Most deworming medicines begin working within 12 hours after administration. You would know that your dog has been successfully dewormed because you may spot some dead worms in the stool.
In case you still see animated white specks or alive white worms, do not worry because your dog’s body is expelling those parasites from its body. Depending on how heavy the infestation is, some dogs may continue to poop worms for up to 2 weeks.
How Do You Treat White Worms In Dog’s Poop?
Treatment depends on the type of worm that is found on your dog’s poop, but usually, it can either be injectable or oral medications. If you are wondering whether dogs can get rid of worms on their own, the answer is ‘no’.
For this last section, we’d talk about the treatment strategies on how to treat tapeworms, roundworms, and hookworms in dogs.
How To Treat Tapeworms
The drug used to kill tapeworms is praziquantel. It can be given orally or as an injectable medicine. Once the medicine is administered, what it does is cause the tapeworms to detach from the intestinal wall and be digested, then pass out in your dog’s feces. As a result, the dead tapeworms are too small to be seen by the naked eye.
Though not common, the possible side effects of praziquantel are vomiting, diarrhea, loss of appetite, and lethargy.
How To Treat Roundworms
There are different kinds of medicines currently used to treat roundworms.

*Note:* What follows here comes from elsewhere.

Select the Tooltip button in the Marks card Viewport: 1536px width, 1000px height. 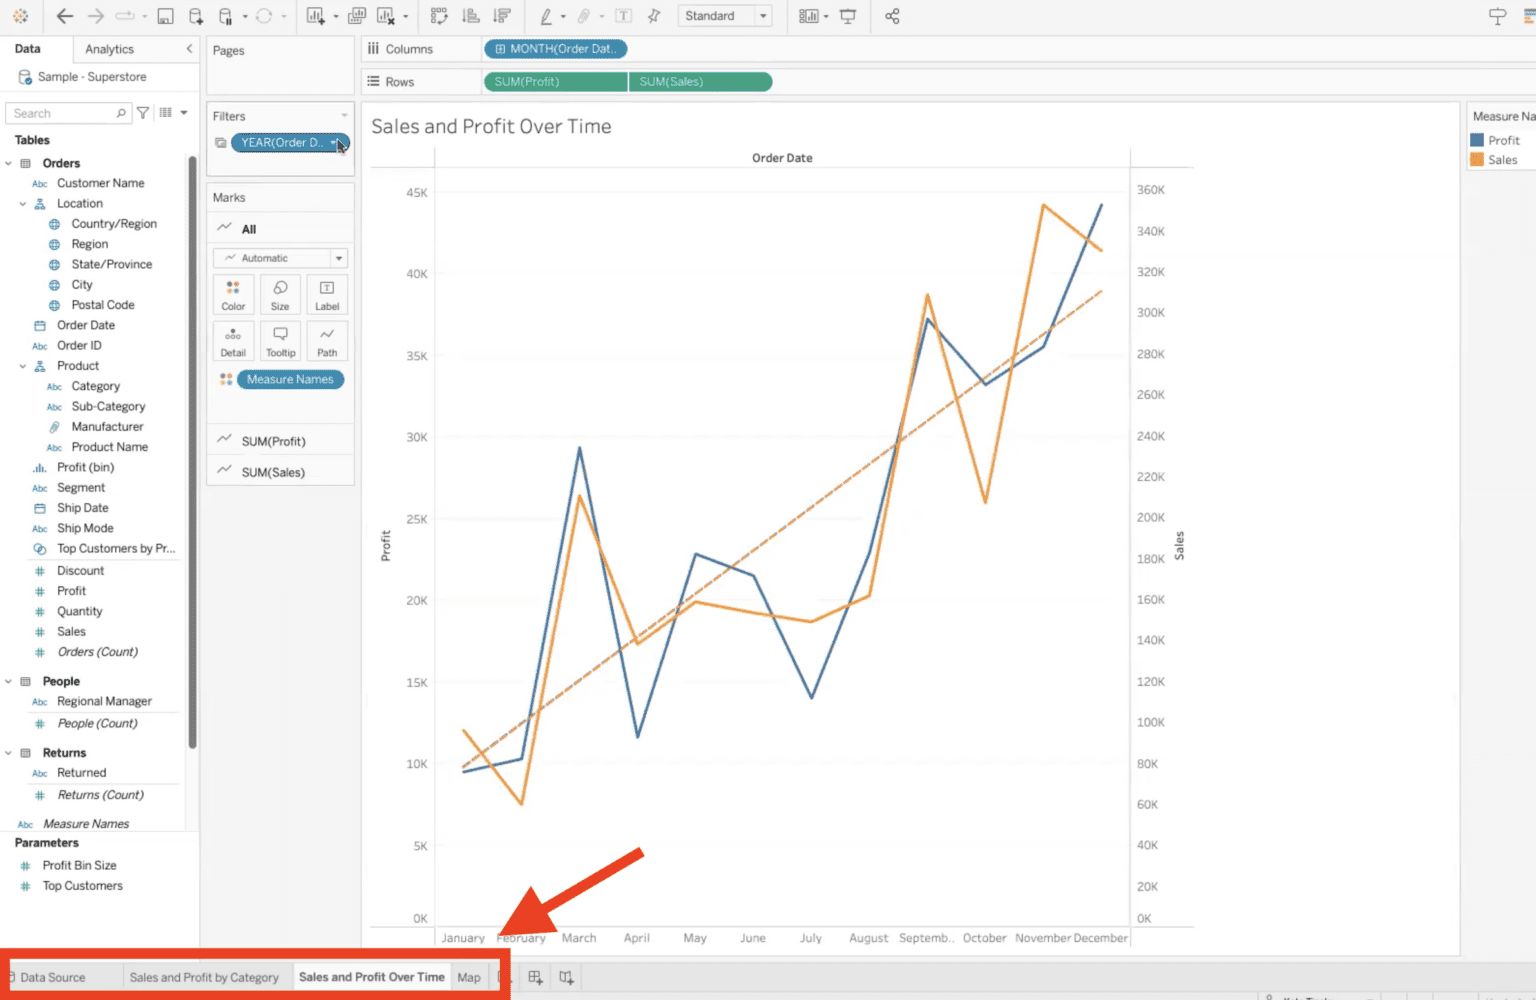point(280,341)
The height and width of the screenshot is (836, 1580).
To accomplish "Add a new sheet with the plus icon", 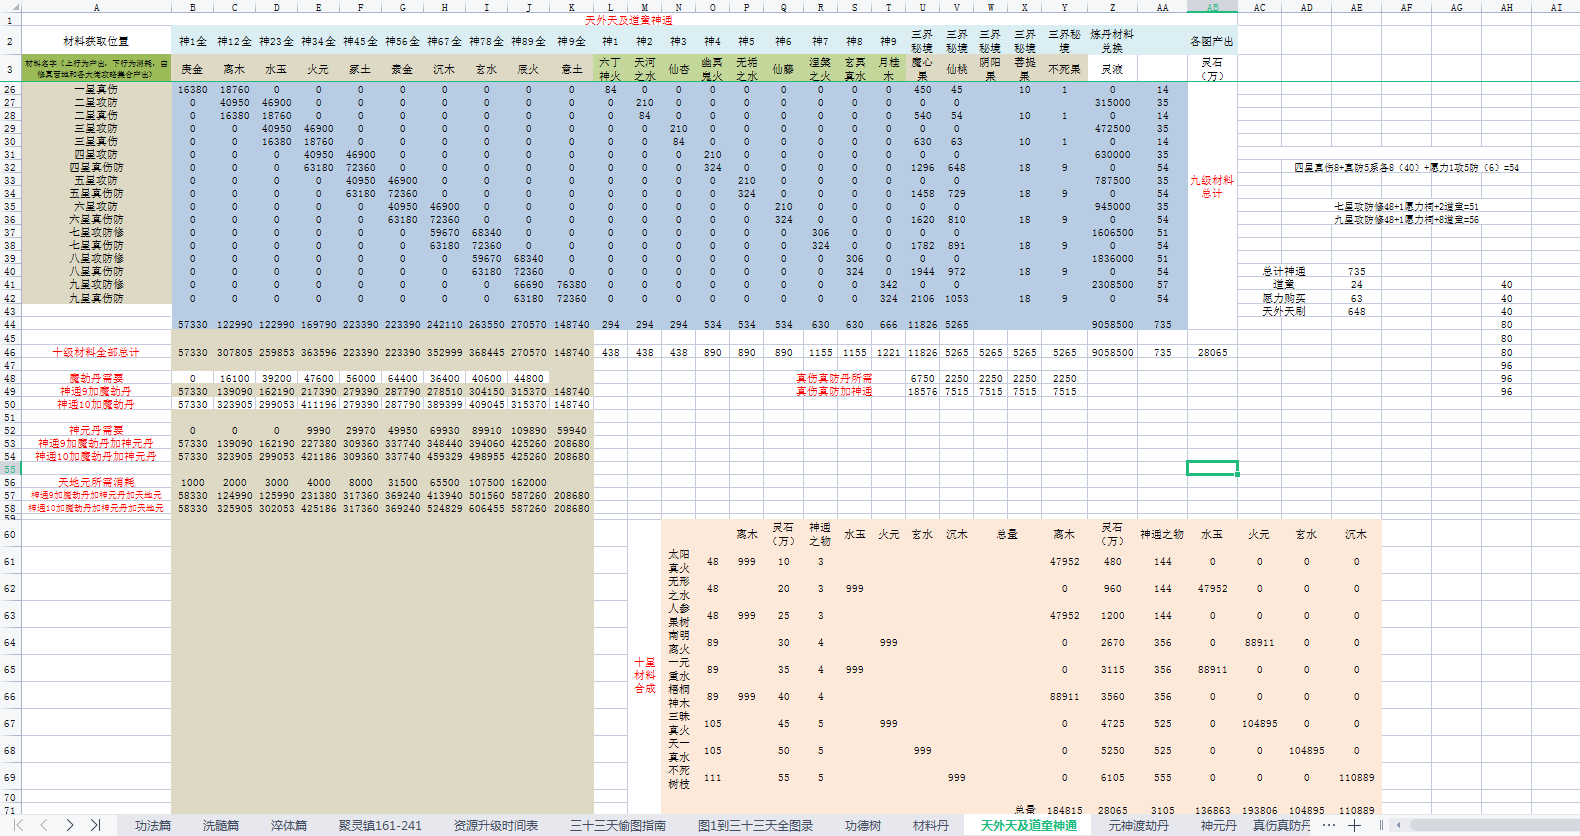I will [1354, 825].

These are fenbendazole, pyrantel, piperazine, moxidectin, and milbemycin.
Any of the medicines mentioned will only target the adult roundworms and this is why it will be administered again after 2 weeks to kill the larvae that have matured.
How To Treat Hookworms
Pyrantel pamoate is the drug being used to address the problem of hookworms. Aside from this deworming medicine, some dogs with advanced symptoms of hookworm infestation are given iron supplements and are shifted to a high-protein diet to combat anemia.
However, if anemia is already very severe, fluid therapy and blood transfusions may be done because anemia can be life-threatening.
Why Is It Important To Treat White Worms In Dogs?
These white worms or intestinal parasites are zoonotic, meaning they can be passed on to you and your family members.
Roundworms, for example, are dangerous especially if you have kids at home who play in contaminated areas such as your dog’s sleeping area. If contracted, the lungs, eyes, and the heart could be affected.
Contaminated soil can also be a mode of transmission of canine hookworms to humans. This disease is called cutaneous larva migrans. Walking barefoot in your garden or a doggie park where its soil is contaminated by fecal matter, the hookworm larvae can possibly enter via your feet. You’d feel an intense skin itching, and will have red lesions on the affected parts.